Of the man who did more than any other to arrest secession in
1850, we know least, and what we do know does not help us to any
great extent to understand him. What policy Howell Cobb
represented is not very clear. He was strong enough to be
denounced as a traitor by those who could not drive him from their
path, and somewhat in the same way that Hayne was taken out of
national politics, when State politics required a man of unusual force,
Cobb stepped down in 1852 from the high station of Speaker of the
House of Representatives, to become Governor of Georgia; while in
the last four years before secession, he was silenced by his position
in Buchanan’s Cabinet.
But apart from leaders the country had changed, and in spite of
the declarations to the contrary, in nowhere more than in the South.
The continual increase of the Negro population and the immense
sums invested in that species of property had worked a
disintegration of former views.
Nullification had accelerated the change, for the views of Hayne in
1827 and Calhoun in 1836, were certainly wide apart.
In 1845 Calhoun had congratulated Hammond on the progress of
opinion in the South to the high ground he had held in advance; but it
may well be doubted whether Calhoun, himself, would not have been
startled by the progress disclosed in 1855, as evinced by the
agitation for the re-opening of the slave trade.
In 1845 when Wise, then United States Minister to Brazil,
disclosed the manner of conducting the slave trade in that country, in
which both Englishmen and Americans were implicated, the
President, in whose cabinet Calhoun then was Secretary of State,
condemned it without stint, rejoicing that “our own coasts are free
from its pollution”; although he was forced to admit that there were
“many circumstances to warrant the belief that some of our citizens
are deeply involved in its guilt.”[157]
Calhoun’s criticism of Wise on this occasion was only that he
feared he was injudicious, and that his declarations might affect the
relations between Brazil and the United States.[158]
Certainly Calhoun was not the man to have favored what his chief
styled “pollution,” and to have remained in his cabinet.
Again, there is no reason to believe that Calhoun sympathized at
all with the ambitious scheme of forcing slavery to the Pacific.
Whatever may have been the merits or demerits of his policies, they
were strictly defensive, and he clung almost religiously to the phrase,
“slavery as it exists in the South.”
What that was, to some extent was disclosed by the committee on
religious instruction of the Negroes, which, in 1845 received reports
from all quarters of the South.
Robert Barnwell Rhett, was at the head of one of the principal
committees and among its members were D. E. Huger, Basil
Gildersleeve, Robert W. Barnwell and many others prominent in
affairs of State and matters of culture and religion in the South.

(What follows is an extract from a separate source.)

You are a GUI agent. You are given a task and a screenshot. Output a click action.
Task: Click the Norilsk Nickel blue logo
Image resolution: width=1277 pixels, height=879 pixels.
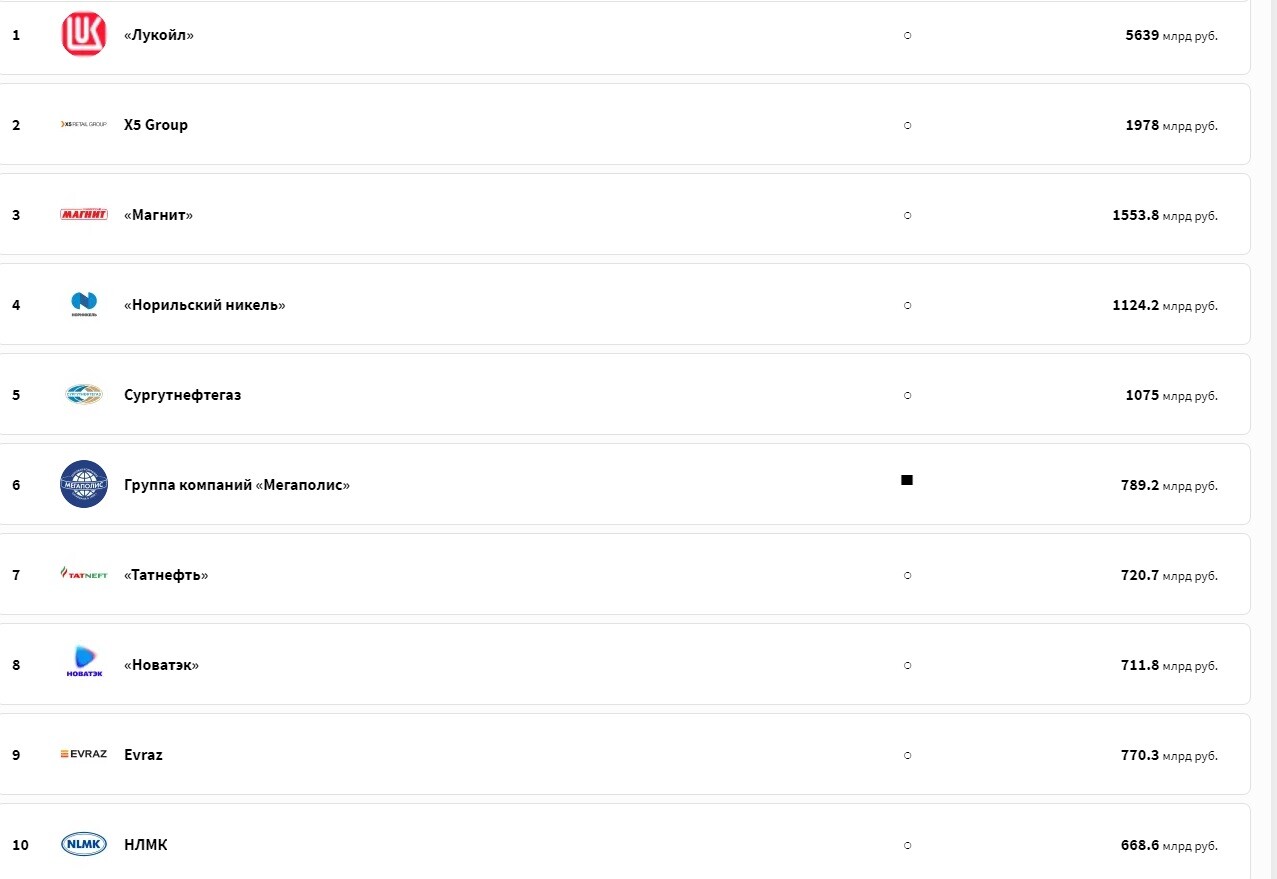[x=83, y=304]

The account from Alabama of “the servant Ellis” is most
interesting. His blood and color, it was claimed were unmixed, and
he gave much aid in the meetings among the Negroes, though “more
retiring and modest than most people of his condition, when they
have ability above their fellows.”[159]
It is said he could read both Greek and Latin and was anxious to
undertake Hebrew; and the synods of Alabama and Mississippi
proposed to purchase him, in order to send him to Africa as a
Missionary.
Conditions such as these reports revealed were absolutely ignored
by the fanatical Abolitionists of that day although they are but some
of the many indications how mild and humanizing slavery, as it then
existed in the South, was.
But the question was, could it so continue? And by 1855 there
were ominous signs of a change. Agitation began for the re-opening
of the slave trade.
What a frightful moral injury to the South this would have been, is
evidenced by the statement alone of those who advocated this
course, and at the same time had the courage to express their views
on the inadequacy of the laws then in existence for the proper
protection of those of the inferior race, who were then in the South,
improved as they had been by years of training.
In 1856, Governor James H. Adams, of South Carolina, had thus
expressed himself:
“If we cannot supply the demand for slave labor, then we must
expect to be supplied with a species of labor, we do not want, and
which from the very nature of things is antagonistic to our institutions.
It is much better that our drays should be driven by slaves—that our
factories should be worked by slaves—that our hotels should be
served by slaves—that our locomotives should be served by slaves,
than that we should be exposed to the introduction, from any quarter,
of a population alien to us by birth, training and education, and which,
in the process of time, must lead to that conflict between capital and
labor, which makes it so difficult to maintain free institutions in all
wealthy and highly cultivated nations, where such institutions as ours
do not exist.”
In all slave holding States true policy dictates, that the superior race
should direct, and the inferior perform all menial service. Competition
between the white and the black man for this service may not disturb
Northern sensibility, but it does not suit our latitude. Irrespective,
however, of interest, the Act of Congress declaring the slave trade
piracy, is a brand upon us, which I think it important to remove. If the
trade be piracy, the slave must be plunder; and no ingenuity can avoid
the logical necessity of such conclusion.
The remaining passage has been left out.